- [Цель задания]:
Пожалуйста, продолжите отрывок о сроках заселения и освоения новых территорий, начав сразу после его последнего предложения.

- [Приведённый отрывок]:
Но затем наш археолог мог бы задаться вопросом: что на самом деле означают слова «фора», «ранний старт» в контексте настоящей книги? Мы же не можем применять метафору забега буквально. Если под форой вы имеете в виду срок, требующийся на заселение континента после появления небольшой группы первых колонистов, то он сравнительно невелик — например, на весь Новый Свет понадобилось меньше тысячи лет. Если, с другой стороны, под форой вы имеете в виду срок на приспособление к местным условиям, то я могу уступить в том, что некоторые крайне неблагоприятные регионы действительно требуют немало времени для освоения — например, для заселения верхних арктических широт после колонизации остальной Северной Америки понадобилось девять тысяч лет. Но с тех пор, как у современных людей развилась присущая им изобретательность, все прочие территории они открывали и обживали быстро. Так, после первой высадки предков народа маори на Новой Зеландии им, как мы можем судить, не понадобилось и столетия, чтобы открыть все заслуживающие разработки источники камня, на пару-тройку столетий больше, чтобы в условиях самой, вероятно, труднопроходимой пересеченной местности в мире поголовно истребить популяцию моа, и всего лишь несколько столетий, чтобы распасться на целый спектр разнообразных сообществ — от береговых общин охотников-собирателей до земледельческих поселений, практикующих новые типы хранения продовольствия.

- [Предоставленный материал]:

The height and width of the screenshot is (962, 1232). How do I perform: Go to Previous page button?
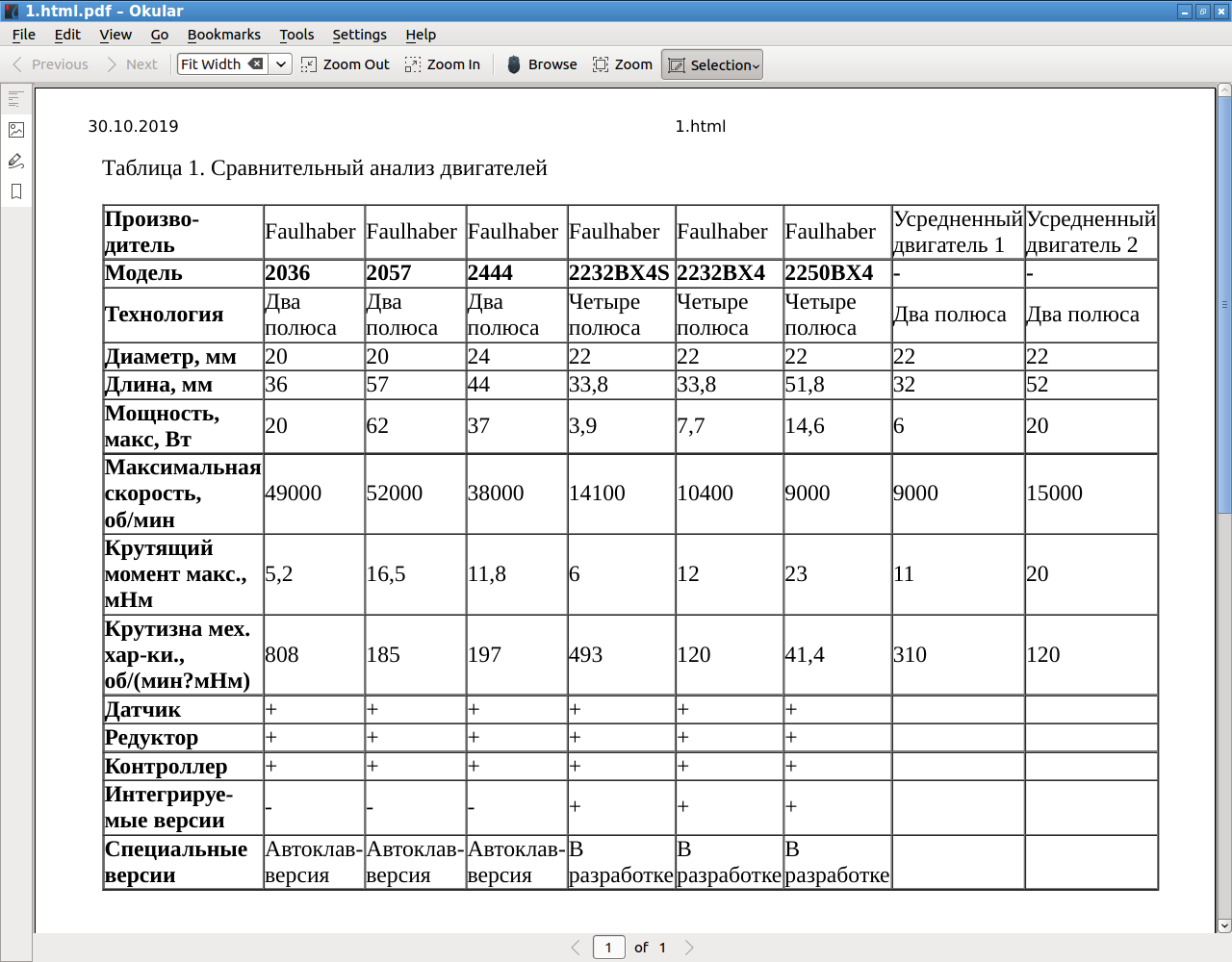coord(50,64)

- [Итоговый результат]:
Здесь наш археолог мог бы обратить внимание на Америку и прийти к выводу, что африканцев, несмотря на их колоссальную фору, первые американцы должны были нагнать максимум за тысячелетие. После чего превосходство Американских континентов в площади (на 50% больше площади Африки) и внушительное превосходство в экологическом разнообразии наделило бы коренных американцев форой перед африканцами.

Далее наш археолог мог бы переключиться на Евразию и рассудить следующим образом. Евразия — крупнейший континент мира. Он обитаем дольше любого другого континента, кроме Африки. Предшествующую евразийской колонизации историю человека в Африке, какой бы долгой она ни была, можно легко сбросить со счетов, поскольку миллион лет назад, во время первой колонизации Евразии, древние люди находились на слишком примитивном уровне развития. Наш археолог мог бы взять верхнепалеолитический расцвет культуры в Юго-Восточной Европе, происходивший 20–12 тысяч лет назад, со всеми его знаменитыми произведениями искусства и сложными орудиями, и на этом основании предположить, что к концу данного периода преимущество раннего старта, пусть и локально, было у евразийцев.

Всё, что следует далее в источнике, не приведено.